Records START
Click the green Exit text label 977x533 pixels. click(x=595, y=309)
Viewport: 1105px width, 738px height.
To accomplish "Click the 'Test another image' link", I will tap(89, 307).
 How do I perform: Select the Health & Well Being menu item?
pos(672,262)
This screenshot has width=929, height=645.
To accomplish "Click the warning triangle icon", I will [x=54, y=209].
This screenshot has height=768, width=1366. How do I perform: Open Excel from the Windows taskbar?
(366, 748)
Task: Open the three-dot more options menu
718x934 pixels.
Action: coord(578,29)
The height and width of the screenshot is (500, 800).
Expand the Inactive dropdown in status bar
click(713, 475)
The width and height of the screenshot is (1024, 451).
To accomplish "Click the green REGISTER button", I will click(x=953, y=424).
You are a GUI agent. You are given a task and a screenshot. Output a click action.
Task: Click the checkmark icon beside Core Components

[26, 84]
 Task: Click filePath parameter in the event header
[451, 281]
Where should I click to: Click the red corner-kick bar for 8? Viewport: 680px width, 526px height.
Records END
Task description:
Find the line that contains "718x934 pixels." in the data above. Reproduce it and every later line exactly, through the last one.

Response to this task:
718x934 pixels.
Action: coord(578,29)
The height and width of the screenshot is (500, 800).
Expand the Inactive dropdown in status bar
click(713, 475)
The width and height of the screenshot is (1024, 451).
To accomplish "Click the green REGISTER button", I will click(x=953, y=424).
You are a GUI agent. You are given a task and a screenshot. Output a click action.
Task: Click the checkmark icon beside Core Components

[26, 84]
 Task: Click filePath parameter in the event header
[451, 281]
Where should I click to: Click the red corner-kick bar for 8? Viewport: 680px width, 526px height.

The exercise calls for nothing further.